SCOREC / core

parallel finite element unstructured meshes
Other
179 stars 63 forks source link

field_io test broken with gcc in release mode #360

Closed jacobmerson closed 2 years ago

cwsmith commented 2 years ago

The field_io test reads an (1) input mesh, (2) adds a field, (3) writes the mesh with the attached field, (4) reads the mesh, and (5) verifies that the field matches.

Building with -DCMAKE_BUILD_TYPE=Release results in failed (5) field verification. Building with -DCMAKE_BUILD_TYPE= results in successful (5) field verification.

After step (3) there are two meshes; one created by the release build (releaseBuild), releaseMesh, and another from the non-release build (build), mesh. Modifying the test to skip steps (1-3) and passing both meshes to both builds produces the following field verification results:

build/mesh releaseMesh mesh
releasebuild Fails Passes
build Fails Passes
jacobmerson commented 2 years ago

This is almost certainly some undefined behavior coming out to bite us. We should probably run with UBSAN and ASAN to see if we catch anything. Otherwise this might be a challenge to hunt down.

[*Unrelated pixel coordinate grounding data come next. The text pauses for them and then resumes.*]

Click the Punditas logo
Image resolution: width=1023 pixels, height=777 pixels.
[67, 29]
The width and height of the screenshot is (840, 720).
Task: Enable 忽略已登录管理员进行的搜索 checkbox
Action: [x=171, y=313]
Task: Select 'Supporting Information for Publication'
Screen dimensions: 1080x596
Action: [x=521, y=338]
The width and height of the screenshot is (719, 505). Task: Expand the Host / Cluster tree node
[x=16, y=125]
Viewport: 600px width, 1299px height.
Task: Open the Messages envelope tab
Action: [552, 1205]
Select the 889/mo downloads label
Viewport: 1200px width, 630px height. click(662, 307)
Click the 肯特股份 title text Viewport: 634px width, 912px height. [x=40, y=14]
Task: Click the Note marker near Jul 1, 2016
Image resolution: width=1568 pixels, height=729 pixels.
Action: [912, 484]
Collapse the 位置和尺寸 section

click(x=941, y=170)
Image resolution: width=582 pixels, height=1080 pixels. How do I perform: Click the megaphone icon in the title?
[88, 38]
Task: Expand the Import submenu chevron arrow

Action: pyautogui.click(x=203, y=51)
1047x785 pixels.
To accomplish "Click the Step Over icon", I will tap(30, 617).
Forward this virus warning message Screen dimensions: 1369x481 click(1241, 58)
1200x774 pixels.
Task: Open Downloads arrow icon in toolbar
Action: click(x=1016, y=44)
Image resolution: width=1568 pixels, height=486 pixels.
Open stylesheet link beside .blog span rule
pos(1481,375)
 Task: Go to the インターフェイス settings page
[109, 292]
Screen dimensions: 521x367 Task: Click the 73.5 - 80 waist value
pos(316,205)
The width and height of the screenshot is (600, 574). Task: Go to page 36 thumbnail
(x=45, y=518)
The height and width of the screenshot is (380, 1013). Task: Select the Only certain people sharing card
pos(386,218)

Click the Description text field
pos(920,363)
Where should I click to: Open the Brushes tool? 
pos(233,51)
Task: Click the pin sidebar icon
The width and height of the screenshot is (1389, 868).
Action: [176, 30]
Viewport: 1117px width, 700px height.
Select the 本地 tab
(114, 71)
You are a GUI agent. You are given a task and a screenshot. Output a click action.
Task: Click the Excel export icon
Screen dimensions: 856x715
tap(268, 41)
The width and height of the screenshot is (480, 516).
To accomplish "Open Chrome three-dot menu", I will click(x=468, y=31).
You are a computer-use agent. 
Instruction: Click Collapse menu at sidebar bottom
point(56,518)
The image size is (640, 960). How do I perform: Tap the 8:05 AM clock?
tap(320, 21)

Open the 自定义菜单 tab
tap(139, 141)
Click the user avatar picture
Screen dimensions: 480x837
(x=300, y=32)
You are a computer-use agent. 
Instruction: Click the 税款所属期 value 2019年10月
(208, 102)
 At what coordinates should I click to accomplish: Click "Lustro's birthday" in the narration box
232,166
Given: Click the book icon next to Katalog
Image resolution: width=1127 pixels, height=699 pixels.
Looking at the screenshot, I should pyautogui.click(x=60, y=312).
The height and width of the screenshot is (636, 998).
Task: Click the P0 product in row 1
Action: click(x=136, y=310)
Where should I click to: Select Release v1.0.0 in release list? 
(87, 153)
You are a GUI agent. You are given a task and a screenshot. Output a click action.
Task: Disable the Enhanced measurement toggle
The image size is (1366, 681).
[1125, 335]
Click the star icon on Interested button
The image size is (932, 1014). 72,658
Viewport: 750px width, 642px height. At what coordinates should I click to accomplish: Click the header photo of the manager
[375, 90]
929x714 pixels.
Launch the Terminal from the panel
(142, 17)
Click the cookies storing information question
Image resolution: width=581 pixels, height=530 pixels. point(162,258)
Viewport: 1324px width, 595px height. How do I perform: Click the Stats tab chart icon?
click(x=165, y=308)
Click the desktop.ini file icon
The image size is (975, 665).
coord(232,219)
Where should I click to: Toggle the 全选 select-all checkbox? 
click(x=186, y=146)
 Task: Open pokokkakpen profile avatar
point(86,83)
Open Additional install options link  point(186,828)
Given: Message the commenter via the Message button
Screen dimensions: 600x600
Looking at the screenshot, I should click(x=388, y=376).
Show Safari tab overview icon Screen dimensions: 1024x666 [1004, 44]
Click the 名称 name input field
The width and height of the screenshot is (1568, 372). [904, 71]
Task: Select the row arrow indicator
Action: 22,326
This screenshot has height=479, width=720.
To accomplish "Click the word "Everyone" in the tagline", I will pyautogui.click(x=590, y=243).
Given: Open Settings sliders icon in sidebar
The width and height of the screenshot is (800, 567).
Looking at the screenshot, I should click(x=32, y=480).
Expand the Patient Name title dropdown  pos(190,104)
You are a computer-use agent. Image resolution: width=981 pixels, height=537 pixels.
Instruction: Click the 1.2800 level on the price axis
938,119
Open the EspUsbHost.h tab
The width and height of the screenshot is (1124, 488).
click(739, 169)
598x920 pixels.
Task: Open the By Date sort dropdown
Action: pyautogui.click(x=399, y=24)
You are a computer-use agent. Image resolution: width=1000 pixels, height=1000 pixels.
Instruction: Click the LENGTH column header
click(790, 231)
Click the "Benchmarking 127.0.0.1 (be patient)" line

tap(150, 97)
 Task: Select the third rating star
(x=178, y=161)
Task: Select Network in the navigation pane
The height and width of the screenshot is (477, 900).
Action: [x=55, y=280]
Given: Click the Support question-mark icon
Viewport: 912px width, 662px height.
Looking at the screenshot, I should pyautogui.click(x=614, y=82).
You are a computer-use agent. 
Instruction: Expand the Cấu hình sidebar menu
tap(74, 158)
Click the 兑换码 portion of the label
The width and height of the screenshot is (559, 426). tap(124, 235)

cwsmith commented 2 years ago

The write with the release build appears to be broken and valgrind doesn't find any errors. I'm checking the input to pcu_write_doubles now to see if it is getting the expected values. If it does, then running the sanitizers will be my next step.

cwsmith commented 2 years ago

It looks like the result of pcu_swap_doubles is different between an release (left) and non-release (right) build. The print statement where there is a diff is here: https://github.com/SCOREC/core/blob/9a419202490f452270b9f970ad61f714279f04b5/pcu/pcu_io.c#L343

diff

The following tests succeed in both builds:

    double d = 42; const double d_orig = 42;
    pcu_swap_64((uint32_t*)&d);
    pcu_swap_64((uint32_t*)&d);
    PCU_ALWAYS_ASSERT(d==d_orig);

but the following fails in only the release build:

      const double d_orig[2] = {42,43};
      double d[2]  = {42,43};
      pcu_swap_doubles(d, 2);
      pcu_swap_doubles(d, 2);
      PCU_ALWAYS_ASSERT(d[0]==d_orig[0]);
      PCU_ALWAYS_ASSERT(d[1]==d_orig[1]);
cwsmith commented 2 years ago

The swapDoubles test added with commit https://github.com/SCOREC/core/commit/e5498e04f9f1f75c880cdc72470c4adc672fc30e fails with a release build and passes with a non-release build.

Release builds with ubsan (-g -fsanitize=undefined) and, separately, asan (-g -fsanitize=address) do not produce any additional information (and still fails the test).

edit/update: The initial test had 32 doubles in the array (n=32). The test fails when n>=2.

cwsmith commented 2 years ago

This should be fixed as of 830be9b.

Update: All the github action tests passed. https://github.com/SCOREC/core/actions/runs/1931426541

jacobmerson commented 2 years ago

@cwsmith does this mean that anyone who saved a mesh with release build has potentially corrupted data? We may want to put a big note or warning somewhere.

cwsmith commented 2 years ago

Yeah, if older/other compilers optimized in the same way or, someone was using latest/newish GCC as done here, then there certainly could be broken smb meshes in the wild.

Any thoughts on where to put the notice of the bug besides expecting the affected users to find it in this issue?

I'm thinking an SMB_VERSION increase to may make sense to aid future debugging of the problem.

https://github.com/SCOREC/core/blob/4dc04098b5ef18cd8a239e2a914c434e9bd6430e/mds/mds_smb.c#L25

jacobmerson commented 2 years ago

Not sure but I definitely think incrementing the smb version is a good idea. In the release notes we can put a comment about why the smb version is incremented.